◆ **Aim of the exercise**
Write out the lines of the material from the line containing "At what (x,y)" through the line containing "Looking at the", both included, leaving out the pictures.

◆ **Provided material**
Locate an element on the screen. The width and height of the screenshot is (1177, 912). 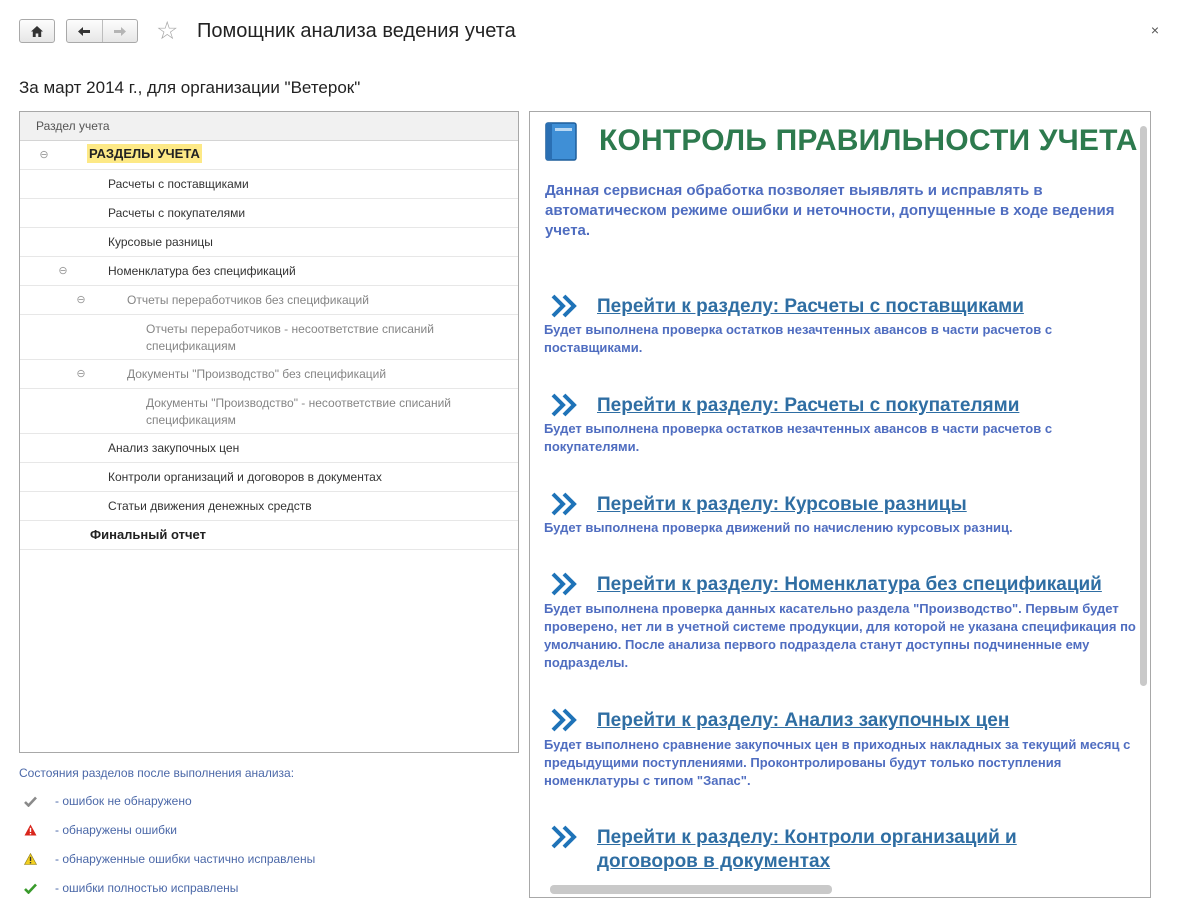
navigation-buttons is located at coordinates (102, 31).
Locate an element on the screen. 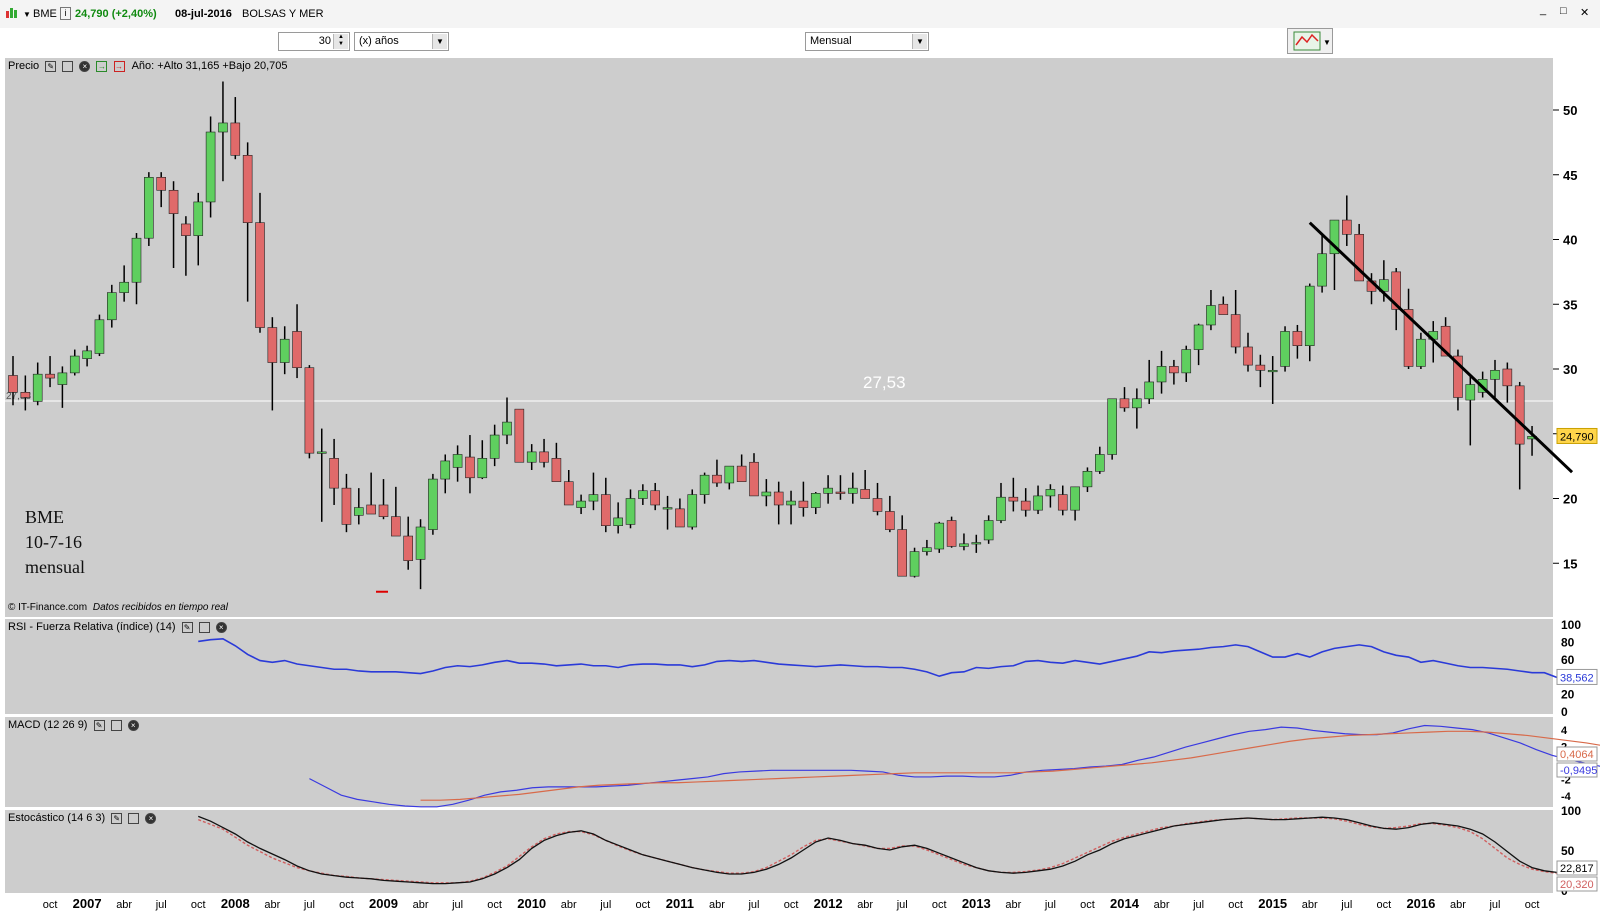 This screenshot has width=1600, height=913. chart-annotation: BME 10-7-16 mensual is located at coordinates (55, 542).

---

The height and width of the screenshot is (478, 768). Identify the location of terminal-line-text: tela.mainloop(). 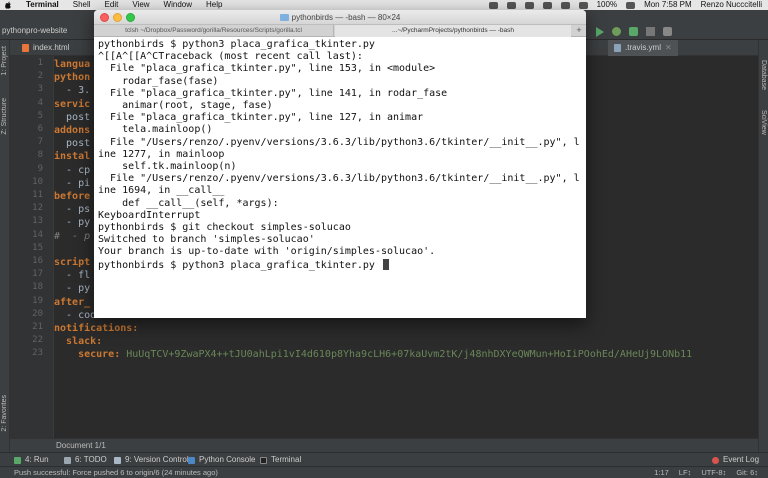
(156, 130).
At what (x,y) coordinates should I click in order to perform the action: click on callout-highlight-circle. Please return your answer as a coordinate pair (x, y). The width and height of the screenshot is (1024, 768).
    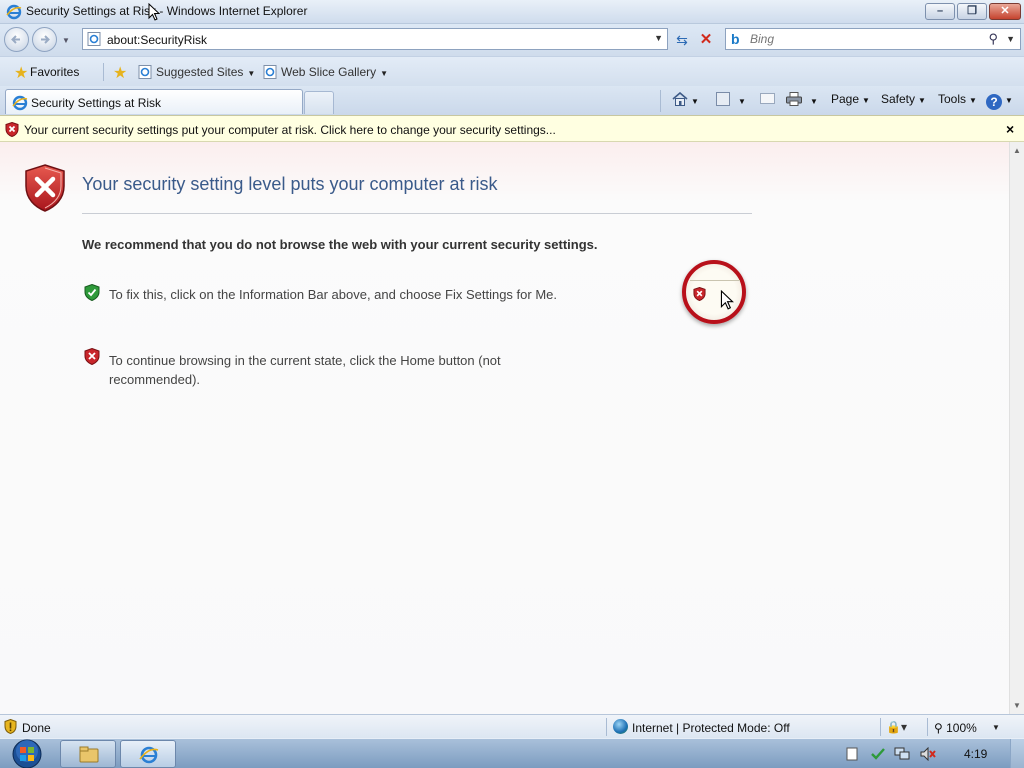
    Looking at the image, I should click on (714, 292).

◆ **Exercise solution**
At what (x,y) coordinates should I click in order to perform the action: click on callout-highlight-circle. Please return your answer as a coordinate pair (x, y). The width and height of the screenshot is (1024, 768).
    Looking at the image, I should click on (714, 292).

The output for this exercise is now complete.